┌─ TREŚĆ DOKUMENTU

Imperializm krytyczny, czyli Rosjanie o sobie
Pisałem kilka dni temu o Kongresie inteligencji rosyjskiej, podczas którego wielu wybitnych przedstawicieli świata rosyjskiej kultury zaprotestowało przeciwko polityce swojego rządu i eskalacji agresji wobec Ukrainy. Kongres odbija się ciągle echem, niektórzy oporni intelektualiści zaczynają ponosić koszty odwagi – są już pierwsze zwolnienia z państwowych uniwersytetów. Ale gorąca, niezwykle ciekawa debata w rosyjskiej prasie trwa – we wtorek nie mogłem wręcz oderwać się od „Niezawisimoj” (chyba zdecyduję się na taką pisownię), poczynając od wstępniaka: parada tekstów pozwalających wniknąć w złożoność rosyjskiej sytuacji (i jednocześnie złożoność rosyjskiego społeczeństwa).

└─
┌─ REKORDY DANYCH

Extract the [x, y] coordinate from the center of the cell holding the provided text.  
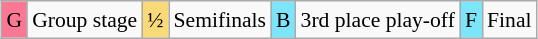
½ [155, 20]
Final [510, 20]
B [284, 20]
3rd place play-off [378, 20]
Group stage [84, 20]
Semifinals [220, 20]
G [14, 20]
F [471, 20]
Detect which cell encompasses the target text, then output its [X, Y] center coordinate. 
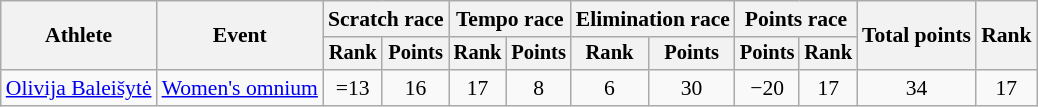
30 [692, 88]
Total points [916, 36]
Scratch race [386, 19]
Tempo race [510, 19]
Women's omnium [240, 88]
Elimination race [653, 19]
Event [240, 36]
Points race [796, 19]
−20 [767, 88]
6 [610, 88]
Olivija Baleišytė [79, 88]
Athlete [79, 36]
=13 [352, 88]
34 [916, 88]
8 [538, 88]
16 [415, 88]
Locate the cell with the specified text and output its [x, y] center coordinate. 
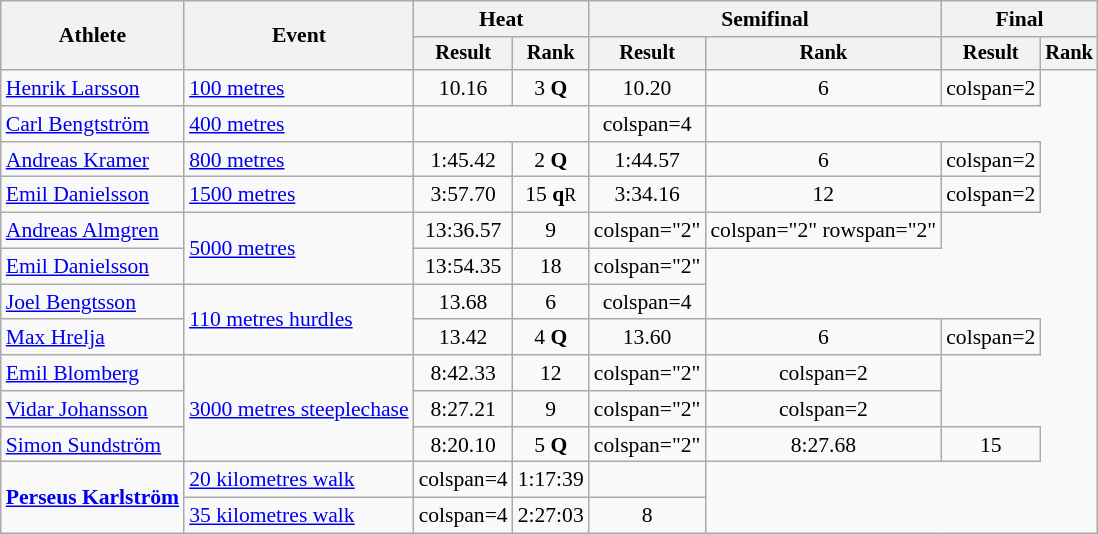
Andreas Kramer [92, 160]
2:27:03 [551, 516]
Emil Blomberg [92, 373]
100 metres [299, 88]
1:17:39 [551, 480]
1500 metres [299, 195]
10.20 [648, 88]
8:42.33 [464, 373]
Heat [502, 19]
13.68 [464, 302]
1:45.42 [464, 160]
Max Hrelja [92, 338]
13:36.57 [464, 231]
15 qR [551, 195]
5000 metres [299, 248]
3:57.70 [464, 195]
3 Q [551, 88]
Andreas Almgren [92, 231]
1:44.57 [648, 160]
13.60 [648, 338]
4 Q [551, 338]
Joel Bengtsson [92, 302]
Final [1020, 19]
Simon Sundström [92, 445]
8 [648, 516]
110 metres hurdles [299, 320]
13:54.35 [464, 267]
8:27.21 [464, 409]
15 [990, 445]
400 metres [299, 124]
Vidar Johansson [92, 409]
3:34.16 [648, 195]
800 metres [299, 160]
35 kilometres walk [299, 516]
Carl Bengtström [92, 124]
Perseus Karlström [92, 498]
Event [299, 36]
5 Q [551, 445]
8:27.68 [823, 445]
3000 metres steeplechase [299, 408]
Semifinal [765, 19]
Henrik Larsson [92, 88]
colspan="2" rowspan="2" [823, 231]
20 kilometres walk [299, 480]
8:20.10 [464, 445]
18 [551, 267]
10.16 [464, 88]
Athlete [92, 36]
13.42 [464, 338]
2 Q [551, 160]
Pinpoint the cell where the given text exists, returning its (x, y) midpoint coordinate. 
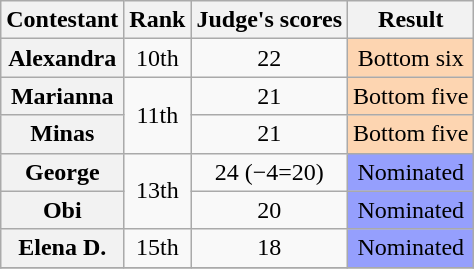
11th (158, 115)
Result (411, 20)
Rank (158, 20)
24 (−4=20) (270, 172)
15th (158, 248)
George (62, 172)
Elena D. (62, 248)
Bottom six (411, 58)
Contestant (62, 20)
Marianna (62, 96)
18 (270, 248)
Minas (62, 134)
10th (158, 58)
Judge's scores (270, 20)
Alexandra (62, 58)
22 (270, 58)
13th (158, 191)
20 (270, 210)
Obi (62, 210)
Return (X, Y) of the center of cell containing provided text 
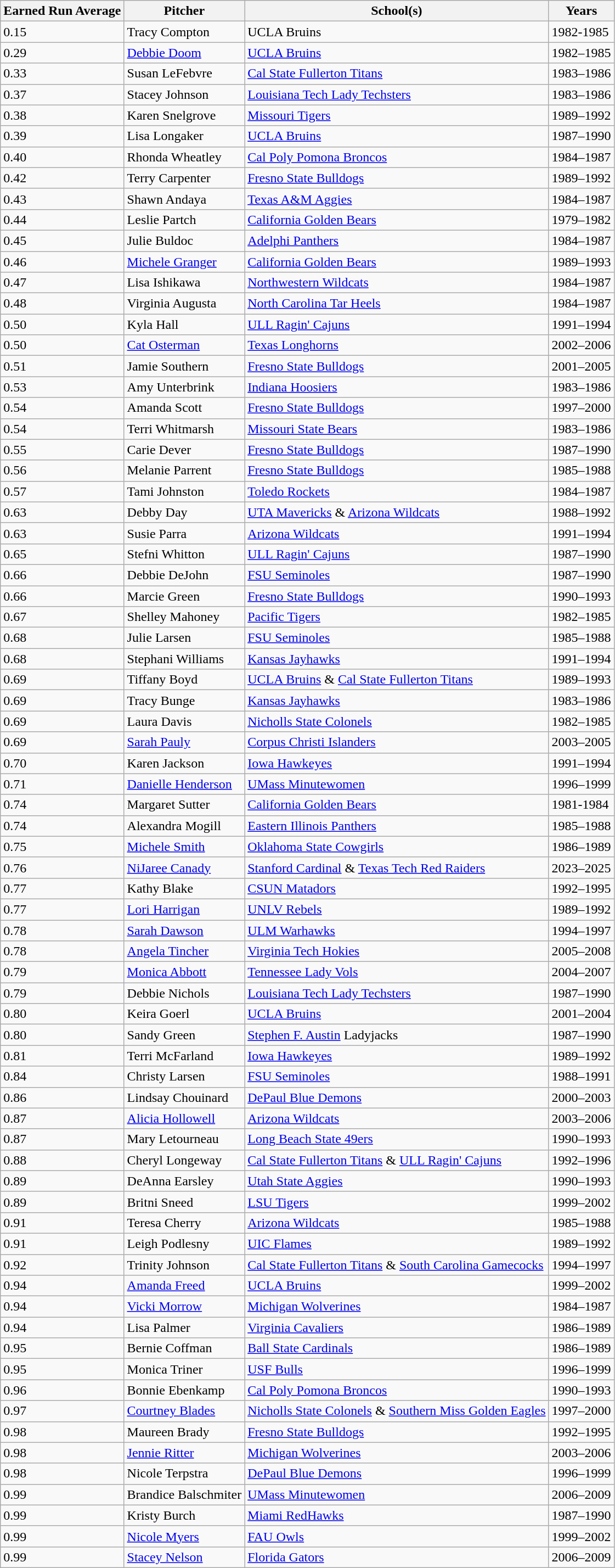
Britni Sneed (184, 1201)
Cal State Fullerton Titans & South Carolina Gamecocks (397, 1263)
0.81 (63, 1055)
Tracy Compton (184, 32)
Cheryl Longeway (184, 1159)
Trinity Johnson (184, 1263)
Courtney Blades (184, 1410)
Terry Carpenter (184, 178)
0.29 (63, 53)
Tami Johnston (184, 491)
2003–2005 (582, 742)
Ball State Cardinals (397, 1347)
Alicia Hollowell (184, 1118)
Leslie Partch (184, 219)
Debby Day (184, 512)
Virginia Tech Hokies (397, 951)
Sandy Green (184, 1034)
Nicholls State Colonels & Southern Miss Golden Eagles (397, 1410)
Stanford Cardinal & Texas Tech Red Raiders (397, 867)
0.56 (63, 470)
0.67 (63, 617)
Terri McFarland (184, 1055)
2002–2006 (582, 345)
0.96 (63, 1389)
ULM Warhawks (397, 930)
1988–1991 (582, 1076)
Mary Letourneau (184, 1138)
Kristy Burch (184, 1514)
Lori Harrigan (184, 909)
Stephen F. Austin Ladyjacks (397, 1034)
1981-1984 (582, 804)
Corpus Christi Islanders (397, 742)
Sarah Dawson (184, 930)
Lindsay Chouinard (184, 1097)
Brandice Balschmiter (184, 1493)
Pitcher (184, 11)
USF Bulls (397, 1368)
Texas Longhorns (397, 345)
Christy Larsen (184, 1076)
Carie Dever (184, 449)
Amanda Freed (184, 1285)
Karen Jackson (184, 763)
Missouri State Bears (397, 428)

└─

CEL ZADANIA 1 ▸
Co, według treści dokumentu, spotyka już niektórych opornych intelektualistów jako koszt ich odwagi?
CEL ZADANIA 2 ▸
W treści dokumentu zamień „we wtorek” na „w czwartek” i przytocz fragment, który zaczyna się od „Imperializm krytyczny, czyli” i ciągnie się aż do „złożoność rosyjskiego społeczeństwa).”.

PEŁNA ODPOWIEDŹ 1 ▸
Pierwsze zwolnienia z państwowych uniwersytetów.

PEŁNA ODPOWIEDŹ 2 ▸
Imperializm krytyczny, czyli Rosjanie o sobie
Pisałem kilka dni temu o Kongresie inteligencji rosyjskiej, podczas którego wielu wybitnych przedstawicieli świata rosyjskiej kultury zaprotestowało przeciwko polityce swojego rządu i eskalacji agresji wobec Ukrainy. Kongres odbija się ciągle echem, niektórzy oporni intelektualiści zaczynają ponosić koszty odwagi – są już pierwsze zwolnienia z państwowych uniwersytetów. Ale gorąca, niezwykle ciekawa debata w rosyjskiej prasie trwa – w czwartek nie mogłem wręcz oderwać się od „Niezawisimoj” (chyba zdecyduję się na taką pisownię), poczynając od wstępniaka: parada tekstów pozwalających wniknąć w złożoność rosyjskiej sytuacji (i jednocześnie złożoność rosyjskiego społeczeństwa).